- For years, people have settled illegally in national parks around Indonesia, clearing the land and farming it in the hope they will eventually be granted legal title to it.
- While the authorities’ default response has been to evict them, a new government program is taking a more collaborative approach that aims to be a win-win for both the parks and the people.
- Under the “conservation partnership” program, the settlers acknowledge that they cannot lay claim to the land and must work to restore damaged ecosystems.
- In turn, they’re allowed to allowed to remain on the land and cultivate “traditional” crops and harvest non-timber forest products, such as rattan and honey, but not allowed to grow rubber and oil palm.
BESITANG, Indonesia — Suwardi, a 51-year-old from Indonesia’s North Sumatra province, used to work as a laborer for a landlord who managed oil palm and rubber plantations in his home village of Harapan Maju, near Gunung Leuser National Park. He also cultivated a dream: to own his own farmland.
One day, about four years ago, Suwardi thought he had an opportunity to get closer to his dream. A man who claimed to control a nearby plot of land, already cleared of vegetation and ready for planting, offered to let Suwardi manage it for a fair price.

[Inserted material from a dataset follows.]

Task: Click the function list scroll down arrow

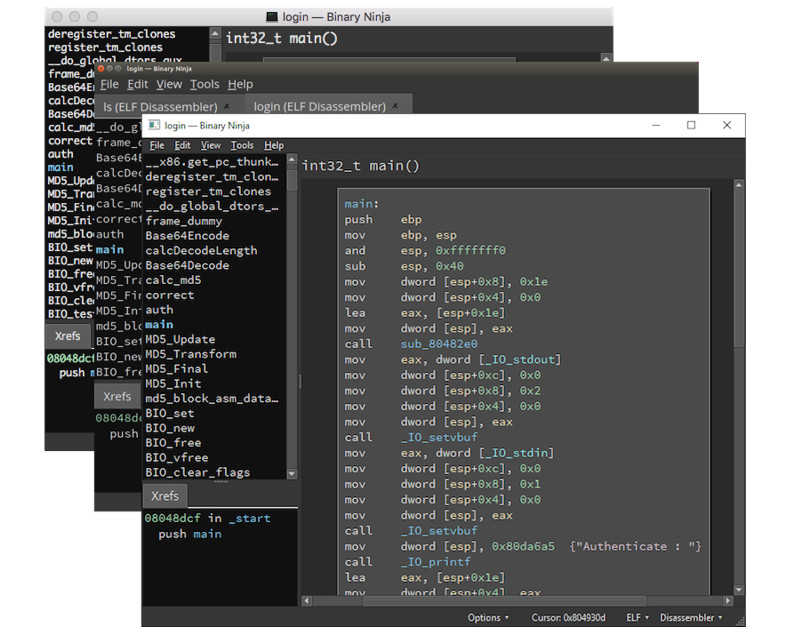Action: [x=292, y=474]
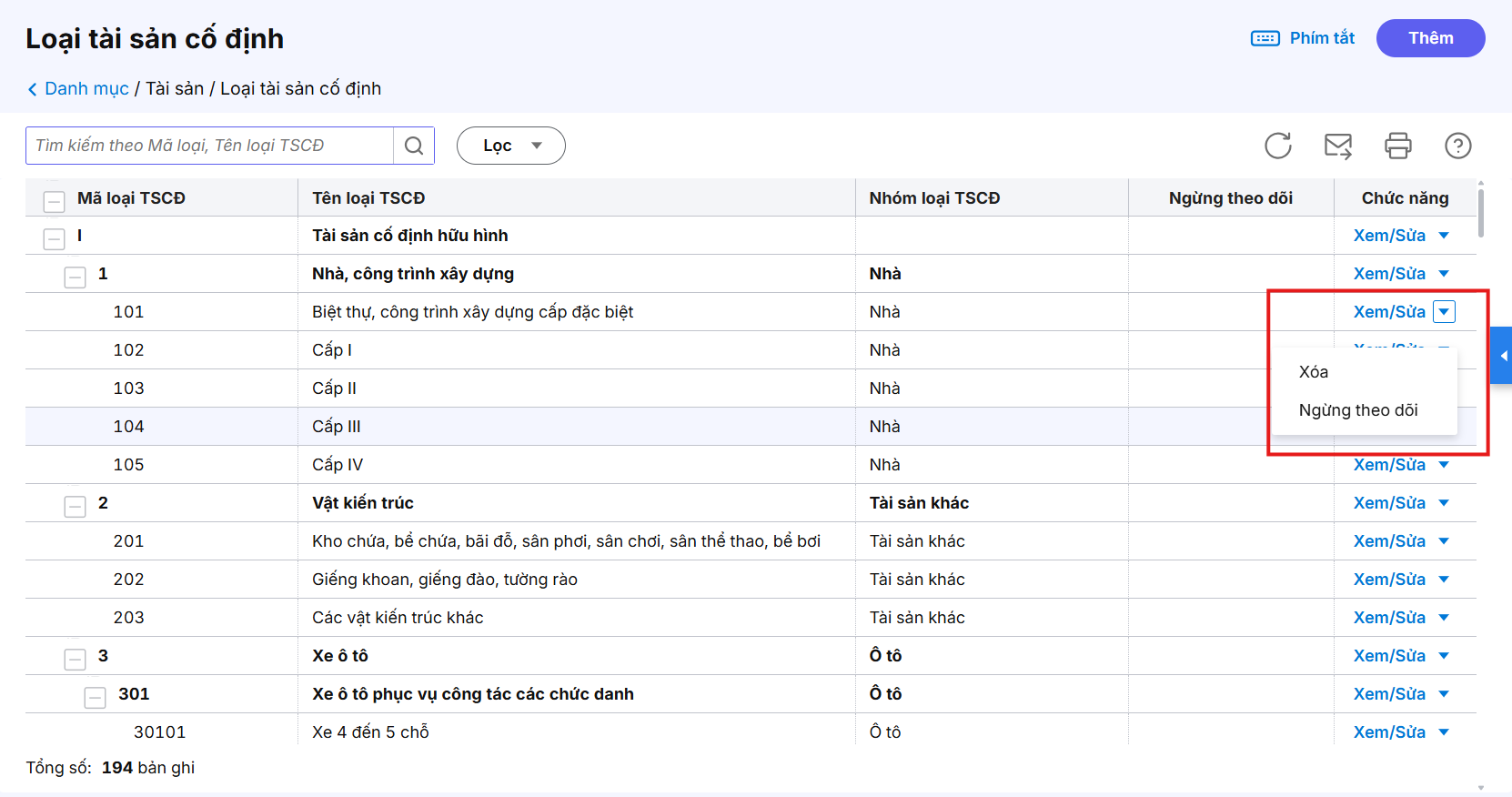The width and height of the screenshot is (1512, 797).
Task: Click the search magnifier icon
Action: pyautogui.click(x=414, y=146)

The land lay inside the national park, but Suwardi saw that as only a minor hitch. Like other protected areas in the Southeast Asian country, this one was full of squatters, and with the man’s assurances Suwardi believed that even if he operated illegally for a while, he could one day obtain title to the land.
Soon, however, Suwardi came to regret his deal with a member of what he called a “land mafia,” a common expression in Indonesia for people who fraudulently exploit gaps in the land regulation system for profit, often through collusion with public officials. After two years of hiding from forest rangers, he decided to call it quits.
“I don’t want to be illegal anymore,” Suwardi remembers telling the other encroachers who condemned him for abandoning their group.
Suwardi may have turned his back on his fellow squatters, but he never said goodbye to his farmland, located in the Besitang area of North Sumatra province. Instead, he joined a government program that allows him to manage the land under certain conditions, even if it means he’s had to let go of his dream of one day owning it.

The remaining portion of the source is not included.